■ Source document

☆ ☆ ☆ ☆ ☆

Catalytic reactions studied are acid catalyzed activation, functionalization, and transformation of alkanes, the oxidative activation of light alkanes including methane, the hydrogenation and hydrodefunctionalization of complex molecules and polymers from biogenic and fossil origins such as lignin as well as aromatic molecules containing nitrogen, sulfur and oxygen. His contributions have markedly advanced the understanding, how molecules are sorbed and converted in microporous materials, highlighting the contributions of dispersion forces and direct polarizing interactions. Using insight into the elementary steps and selective control of sorption and diffusion in molecular sieves, novel hierarchic materials have been designed, combining shape selectivity with the enhanced reactivity through improved transport properties. Qualitative and quantitive insight into the elementary reaction steps has also led to new catalytic routes to convert biomass derived raw materials to clean hydrocarbon fuels using bifunctional catalysts with components such as water-stable zeolites and supported base metal particles.
Johannes Lercher is Editor-in-Chief of the Journal of Catalysis, the premier journal in the field of catalysis, and is member of the Editorial board of several catalysis journals. He has served as President of the International Zeolite Association (2001 - 2004) and currently serves as President of the European Federation of Catalysis Societies.

☆ ☆ ☆ ☆ ☆

■ Records provided
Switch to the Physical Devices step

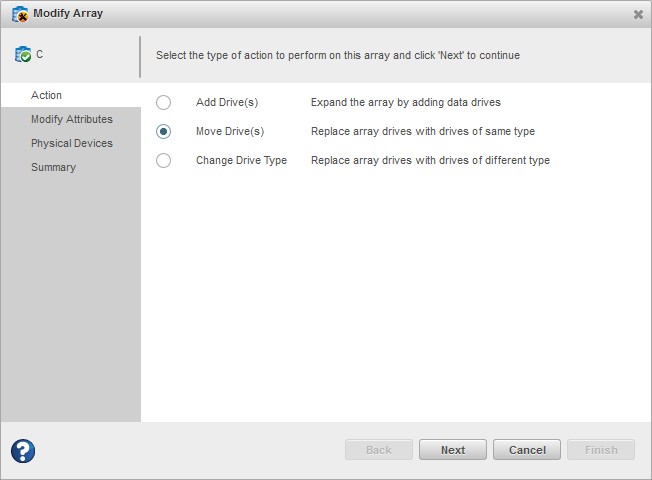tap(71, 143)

☆ ☆ ☆ ☆ ☆

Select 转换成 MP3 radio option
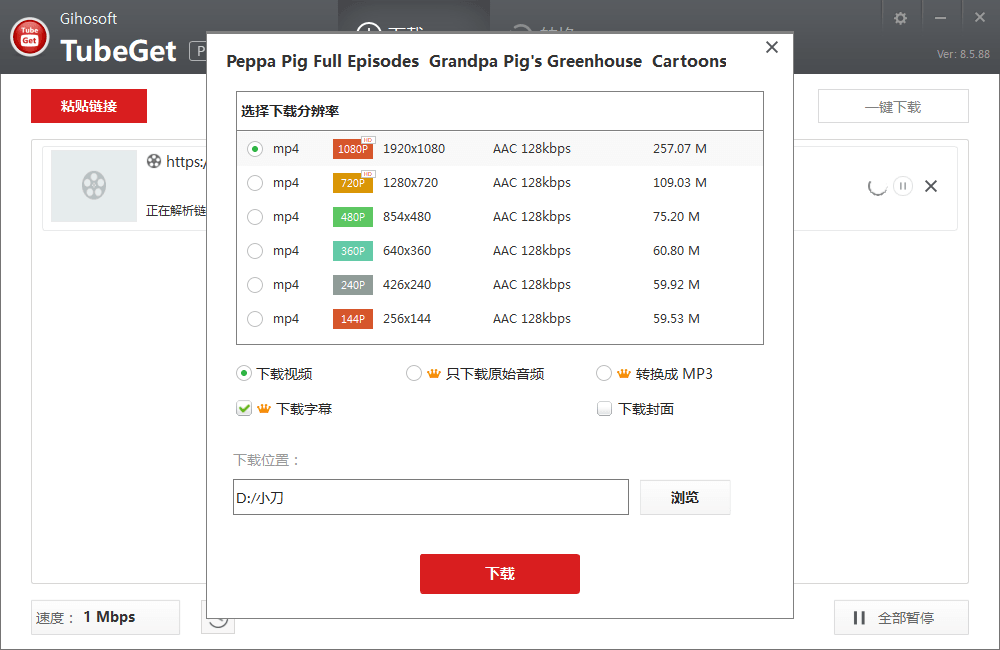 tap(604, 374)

☆ ☆ ☆ ☆ ☆

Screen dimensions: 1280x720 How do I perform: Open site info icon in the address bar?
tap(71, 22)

☆ ☆ ☆ ☆ ☆

■ Stated exercise
In the catalysis profile, condense the paragraph beginning "Johannes Lercher is Editor-in-Chief" into a short bulleted list that keeps its main facts. Draw only on the catalysis profile; the material plays no part here.

■ Finished exercise
- Editor-in-Chief of the Journal of Catalysis, the premier journal in catalysis
- Member of the editorial board of several catalysis journals
- President of the International Zeolite Association (2001–2004)
- Current President of the European Federation of Catalysis Societies